You can’t build peace on empty stomachs.
Norman Borlaug, the father of the Green Revolution, was fond of saying that. He may not have been the first to formulate that philosophy, but he certainly was one of its most ardent purveyors. He said it to politicians and economists and journalists and students. And he said it to generals and their lieutenants as well.
It would be a good slogan for this month of May, packed as it is with crucial international summits.
The clamor is rising for the G8 leaders to accelerate their action to attack hunger and malnutrition and secure the global food chain for future generations when they meet in two weeks at Camp David. And it should also be directed at the NATO leaders who will be gathering in Chicago later that same weekend.
For the heads of state of the leading industrial nations, increasing agricultural development in poorer countries is of paramount economic importance. It is vital if the world is to meet one of its greatest challenges: doubling food production by 2050 to meet the demands of a global population that is growing in size and prosperity. It will contribute to more stable commodity prices. And it would confront one of our great moral failings: every night, one person in seven goes to bed hungry, and tens of millions of children are in danger of life-long physical and mental stunting because of lack of proper nutrition.
For the NATO brass, ending hunger through agricultural development should be embraced as an important element of their military strategies. Ensuring food security was a cornerstone of the Marshall Plan to secure the peace in Europe after World War II. Today, bringing prosperity to farmers is certainly essential for the long-term stability of Afghanistan and Iraq.
Food shortages and rising prices have ignited the two most recent convulsions of regional turmoil: the rioting that hit dozens of countries during the food crisis of 2007-08 and the street uprisings that were a prelude to the Arab Spring last year.
As for promoting global peace, agriculture development is one issue that should bring all countries together – be they friends or enemies. For every country is impacted by strains on the global food chain; the challenge of doubling food production is not an issue for one country but for all. It is an equally pressing matter for the U.S. and its NATO allies as it is for China and the countries of the Middle East. When it comes to food security, the tensions of other issues should ease, inequalities should be erased. On this front, the developed world needs the developing world; long neglected, the smallholder farmers of Africa are now indispensable to securing the food chain.
President Obama’s Feed the Future Initiative and other programs of the U.S. Agency for International Development (USAID) are central to the administration’s National Security Strategy.
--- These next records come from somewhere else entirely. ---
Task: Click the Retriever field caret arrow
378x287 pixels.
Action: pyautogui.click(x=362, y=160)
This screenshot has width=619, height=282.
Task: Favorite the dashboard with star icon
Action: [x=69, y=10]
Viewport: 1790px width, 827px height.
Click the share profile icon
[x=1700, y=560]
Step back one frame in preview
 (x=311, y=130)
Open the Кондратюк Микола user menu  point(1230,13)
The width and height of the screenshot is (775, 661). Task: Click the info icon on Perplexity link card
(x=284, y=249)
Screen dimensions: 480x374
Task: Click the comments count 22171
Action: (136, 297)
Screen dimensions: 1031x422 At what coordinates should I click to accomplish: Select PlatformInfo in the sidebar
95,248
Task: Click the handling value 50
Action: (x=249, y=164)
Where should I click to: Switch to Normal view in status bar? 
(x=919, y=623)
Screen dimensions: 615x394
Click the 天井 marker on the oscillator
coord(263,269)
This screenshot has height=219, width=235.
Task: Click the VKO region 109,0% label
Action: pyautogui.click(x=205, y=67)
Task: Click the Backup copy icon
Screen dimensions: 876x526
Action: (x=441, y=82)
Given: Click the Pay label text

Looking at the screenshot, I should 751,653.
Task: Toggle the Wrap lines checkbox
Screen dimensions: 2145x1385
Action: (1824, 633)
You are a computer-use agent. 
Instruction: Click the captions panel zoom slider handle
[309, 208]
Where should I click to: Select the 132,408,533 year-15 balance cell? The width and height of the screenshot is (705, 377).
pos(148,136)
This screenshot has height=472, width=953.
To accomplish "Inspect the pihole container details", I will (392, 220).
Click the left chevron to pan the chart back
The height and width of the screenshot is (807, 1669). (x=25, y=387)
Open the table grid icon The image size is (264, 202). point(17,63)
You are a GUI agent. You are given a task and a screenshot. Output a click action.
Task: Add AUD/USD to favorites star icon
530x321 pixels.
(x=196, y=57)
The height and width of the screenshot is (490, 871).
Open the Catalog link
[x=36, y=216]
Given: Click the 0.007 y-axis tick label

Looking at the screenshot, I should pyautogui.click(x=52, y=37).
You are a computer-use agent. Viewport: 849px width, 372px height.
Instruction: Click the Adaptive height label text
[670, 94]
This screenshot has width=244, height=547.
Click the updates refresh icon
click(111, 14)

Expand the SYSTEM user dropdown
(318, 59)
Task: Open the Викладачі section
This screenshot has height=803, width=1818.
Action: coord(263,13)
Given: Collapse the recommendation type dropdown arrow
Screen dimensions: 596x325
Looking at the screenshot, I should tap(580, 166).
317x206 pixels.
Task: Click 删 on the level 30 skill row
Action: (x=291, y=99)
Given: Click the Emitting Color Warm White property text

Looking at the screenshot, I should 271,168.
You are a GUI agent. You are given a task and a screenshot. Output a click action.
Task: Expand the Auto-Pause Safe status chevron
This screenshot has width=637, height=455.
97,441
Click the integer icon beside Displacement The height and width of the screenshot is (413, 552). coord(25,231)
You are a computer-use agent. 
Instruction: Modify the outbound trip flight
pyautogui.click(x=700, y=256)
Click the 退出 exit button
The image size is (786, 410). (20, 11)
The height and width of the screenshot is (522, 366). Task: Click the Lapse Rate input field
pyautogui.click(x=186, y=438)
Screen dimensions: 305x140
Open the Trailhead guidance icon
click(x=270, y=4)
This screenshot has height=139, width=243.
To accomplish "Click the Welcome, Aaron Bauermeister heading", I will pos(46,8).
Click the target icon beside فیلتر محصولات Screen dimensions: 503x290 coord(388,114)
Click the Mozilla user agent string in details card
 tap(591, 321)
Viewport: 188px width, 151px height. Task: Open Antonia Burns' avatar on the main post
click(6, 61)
Feed the Future, which seeks to increase investment in agriculture development and create the conditions for poor smallholder farmers to be as productive and prosperous as possible, is a key weapon in the deployment of American “soft power.”
I have said here before that a legion of well-equipped farmers can be mightier than a battalion of tanks. Even those who command those tanks tend to agree. Here are several statements from members of the U.S. defense establishment over the past two years, compiled by the U.S. Global Leadership Coalition.
- “In many respects, USAID’s efforts can do as much – over the long term – to prevent conflict as the deterrent effect of a carrier strike group or a marine expeditionary force. … While the hard power of the military can create trade, space, time, and a viable security environment, the soft power of USAID and the development community can deliver strategic effects and outcomes for decades, affecting generations.” – Lieutenant General John Allen, commander of U.S. forces in Afghanistan, May 2011.
- “Economic development is a lot cheaper than sending soldiers.” “Development produces stability and contributes to better governance.” – former Secretary of Defense Robert Gates, September 2010.
- “National security is not just dependent on military power. It’s dependent on diplomatic power. It’s dependent on the State Department being able to provide foreign aid, being able to work with countries, being able to provide development money, being able to provide education money.” – Secretary of Defense Leon Panetta, December 2011.
- “Development and diplomacy keep us safer by addressing threats in the most dangerous corners of the world and by preventing conflicts before they occur.” – 70 top military leaders in USGLC National Security Advisory Council’s letter to Congress, March 2011.